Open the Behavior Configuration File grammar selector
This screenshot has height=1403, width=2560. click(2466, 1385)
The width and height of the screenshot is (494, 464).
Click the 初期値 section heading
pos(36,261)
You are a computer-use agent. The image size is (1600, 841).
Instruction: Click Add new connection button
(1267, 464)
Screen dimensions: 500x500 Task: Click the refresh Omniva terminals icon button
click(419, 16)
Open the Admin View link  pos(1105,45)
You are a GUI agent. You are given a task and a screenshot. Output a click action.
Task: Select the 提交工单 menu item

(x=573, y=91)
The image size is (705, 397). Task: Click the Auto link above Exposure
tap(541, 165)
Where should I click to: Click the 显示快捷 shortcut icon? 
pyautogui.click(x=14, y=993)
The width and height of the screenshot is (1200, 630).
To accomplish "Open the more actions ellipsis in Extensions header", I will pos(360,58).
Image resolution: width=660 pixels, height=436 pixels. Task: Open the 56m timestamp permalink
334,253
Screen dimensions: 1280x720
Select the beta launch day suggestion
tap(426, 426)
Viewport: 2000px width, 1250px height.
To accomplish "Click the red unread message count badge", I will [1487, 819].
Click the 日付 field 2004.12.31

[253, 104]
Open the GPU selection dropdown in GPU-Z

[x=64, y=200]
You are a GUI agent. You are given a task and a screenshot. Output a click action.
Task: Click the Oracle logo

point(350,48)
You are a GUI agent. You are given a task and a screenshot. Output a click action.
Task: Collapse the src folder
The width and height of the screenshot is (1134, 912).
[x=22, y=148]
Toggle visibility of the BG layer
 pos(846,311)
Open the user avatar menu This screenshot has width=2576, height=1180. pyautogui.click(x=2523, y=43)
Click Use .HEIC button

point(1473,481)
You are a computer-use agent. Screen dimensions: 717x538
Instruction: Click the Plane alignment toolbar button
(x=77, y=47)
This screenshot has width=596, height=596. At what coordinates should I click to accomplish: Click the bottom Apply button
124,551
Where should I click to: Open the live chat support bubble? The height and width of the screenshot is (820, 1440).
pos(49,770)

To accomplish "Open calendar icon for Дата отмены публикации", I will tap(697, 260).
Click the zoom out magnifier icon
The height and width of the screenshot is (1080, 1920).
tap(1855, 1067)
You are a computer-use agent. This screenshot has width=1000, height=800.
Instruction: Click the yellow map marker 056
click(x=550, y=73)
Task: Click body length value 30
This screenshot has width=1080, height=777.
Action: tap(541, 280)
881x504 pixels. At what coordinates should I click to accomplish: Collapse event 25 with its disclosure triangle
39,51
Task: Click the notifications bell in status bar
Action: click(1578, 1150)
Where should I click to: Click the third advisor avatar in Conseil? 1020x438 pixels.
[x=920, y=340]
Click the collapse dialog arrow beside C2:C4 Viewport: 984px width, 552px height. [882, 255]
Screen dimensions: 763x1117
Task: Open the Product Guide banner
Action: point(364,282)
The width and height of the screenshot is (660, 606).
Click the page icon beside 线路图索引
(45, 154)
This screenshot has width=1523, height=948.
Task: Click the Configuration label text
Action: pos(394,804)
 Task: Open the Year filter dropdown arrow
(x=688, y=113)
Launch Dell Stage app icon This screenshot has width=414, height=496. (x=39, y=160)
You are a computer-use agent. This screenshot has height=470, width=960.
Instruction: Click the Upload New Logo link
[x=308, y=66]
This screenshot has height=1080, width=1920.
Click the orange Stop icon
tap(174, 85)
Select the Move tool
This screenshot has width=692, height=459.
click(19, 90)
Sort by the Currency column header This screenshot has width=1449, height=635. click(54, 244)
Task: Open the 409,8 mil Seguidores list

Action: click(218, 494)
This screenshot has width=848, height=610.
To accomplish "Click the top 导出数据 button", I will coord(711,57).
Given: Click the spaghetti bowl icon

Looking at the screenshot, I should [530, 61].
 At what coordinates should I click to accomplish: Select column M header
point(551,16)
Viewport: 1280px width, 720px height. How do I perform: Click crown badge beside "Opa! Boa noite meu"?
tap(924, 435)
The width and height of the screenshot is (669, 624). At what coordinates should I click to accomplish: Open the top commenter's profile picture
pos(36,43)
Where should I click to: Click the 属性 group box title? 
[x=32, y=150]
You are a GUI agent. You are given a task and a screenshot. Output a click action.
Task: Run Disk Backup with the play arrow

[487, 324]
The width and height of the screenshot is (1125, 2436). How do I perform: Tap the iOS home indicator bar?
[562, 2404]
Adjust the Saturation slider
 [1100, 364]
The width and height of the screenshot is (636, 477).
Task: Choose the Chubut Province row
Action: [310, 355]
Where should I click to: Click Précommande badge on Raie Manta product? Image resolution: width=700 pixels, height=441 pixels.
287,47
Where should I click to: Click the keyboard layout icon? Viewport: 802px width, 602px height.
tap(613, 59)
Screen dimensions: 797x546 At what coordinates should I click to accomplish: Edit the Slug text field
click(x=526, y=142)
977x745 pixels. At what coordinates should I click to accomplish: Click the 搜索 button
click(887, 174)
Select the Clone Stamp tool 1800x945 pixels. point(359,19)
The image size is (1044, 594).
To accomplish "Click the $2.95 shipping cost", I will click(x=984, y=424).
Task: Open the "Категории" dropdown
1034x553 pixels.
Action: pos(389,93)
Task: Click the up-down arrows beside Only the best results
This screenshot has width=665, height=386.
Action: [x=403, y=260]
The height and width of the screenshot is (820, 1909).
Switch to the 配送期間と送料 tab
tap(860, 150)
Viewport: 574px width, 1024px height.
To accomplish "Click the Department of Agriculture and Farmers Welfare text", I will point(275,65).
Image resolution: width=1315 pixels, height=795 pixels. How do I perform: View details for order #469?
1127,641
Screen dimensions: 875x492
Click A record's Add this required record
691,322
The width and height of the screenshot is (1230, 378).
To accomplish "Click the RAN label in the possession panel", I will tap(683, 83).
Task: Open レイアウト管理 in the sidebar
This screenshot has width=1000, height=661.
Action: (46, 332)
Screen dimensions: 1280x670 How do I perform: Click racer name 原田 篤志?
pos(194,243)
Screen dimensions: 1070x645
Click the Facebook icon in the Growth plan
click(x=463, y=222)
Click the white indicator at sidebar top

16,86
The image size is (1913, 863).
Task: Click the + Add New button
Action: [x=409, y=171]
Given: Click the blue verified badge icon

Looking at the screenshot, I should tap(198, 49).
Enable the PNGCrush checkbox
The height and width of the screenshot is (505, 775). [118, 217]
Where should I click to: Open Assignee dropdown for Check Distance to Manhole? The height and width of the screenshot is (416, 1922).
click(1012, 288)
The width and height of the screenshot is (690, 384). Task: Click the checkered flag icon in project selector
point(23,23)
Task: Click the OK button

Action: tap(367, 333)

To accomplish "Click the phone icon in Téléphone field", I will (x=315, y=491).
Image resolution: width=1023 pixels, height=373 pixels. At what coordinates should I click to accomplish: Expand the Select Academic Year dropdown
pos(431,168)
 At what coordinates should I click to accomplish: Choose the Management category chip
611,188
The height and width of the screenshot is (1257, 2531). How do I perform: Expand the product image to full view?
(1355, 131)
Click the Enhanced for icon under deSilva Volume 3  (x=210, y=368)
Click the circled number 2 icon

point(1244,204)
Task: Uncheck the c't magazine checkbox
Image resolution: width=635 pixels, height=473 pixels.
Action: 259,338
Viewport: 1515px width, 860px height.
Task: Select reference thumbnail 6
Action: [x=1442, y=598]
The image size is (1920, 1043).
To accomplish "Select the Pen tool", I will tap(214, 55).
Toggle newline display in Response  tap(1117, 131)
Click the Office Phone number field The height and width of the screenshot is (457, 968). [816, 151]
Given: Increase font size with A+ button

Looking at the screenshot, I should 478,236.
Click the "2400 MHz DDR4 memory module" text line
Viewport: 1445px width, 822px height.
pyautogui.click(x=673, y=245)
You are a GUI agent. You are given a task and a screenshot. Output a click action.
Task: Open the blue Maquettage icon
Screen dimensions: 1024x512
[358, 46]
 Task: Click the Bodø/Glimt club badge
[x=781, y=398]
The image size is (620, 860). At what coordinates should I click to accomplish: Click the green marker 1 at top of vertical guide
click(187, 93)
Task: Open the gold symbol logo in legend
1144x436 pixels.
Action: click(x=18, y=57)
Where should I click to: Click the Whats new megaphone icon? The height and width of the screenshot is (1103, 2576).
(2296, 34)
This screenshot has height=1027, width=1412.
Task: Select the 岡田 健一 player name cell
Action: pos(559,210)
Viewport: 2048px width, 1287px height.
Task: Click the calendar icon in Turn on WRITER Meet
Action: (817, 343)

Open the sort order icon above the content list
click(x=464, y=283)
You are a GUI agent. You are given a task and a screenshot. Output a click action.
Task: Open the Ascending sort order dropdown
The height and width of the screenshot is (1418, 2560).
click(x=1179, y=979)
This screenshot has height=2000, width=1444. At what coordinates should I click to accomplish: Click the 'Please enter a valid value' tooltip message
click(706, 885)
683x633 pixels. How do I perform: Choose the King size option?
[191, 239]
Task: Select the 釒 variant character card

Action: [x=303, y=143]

────────────────────────────────────────

Zet alles vanaf de regel met "Click the Enhanced" tot en met de regel met "Action: [x=1442, y=598]" in een Markdown-tabel met de kolommen Nr. en Regel. Laat lege regels weg.

| Nr. | Regel |
|---|---|
| 1 | Click the Enhanced for icon under deSilva Volume 3  (x=210, y=368) |
| 2 | Click the circled number 2 icon |
| 3 | point(1244,204) |
| 4 | Task: Uncheck the c't magazine checkbox |
| 5 | Image resolution: width=635 pixels, height=473 pixels. |
| 6 | Action: 259,338 |
| 7 | Viewport: 1515px width, 860px height. |
| 8 | Task: Select reference thumbnail 6 |
| 9 | Action: [x=1442, y=598] |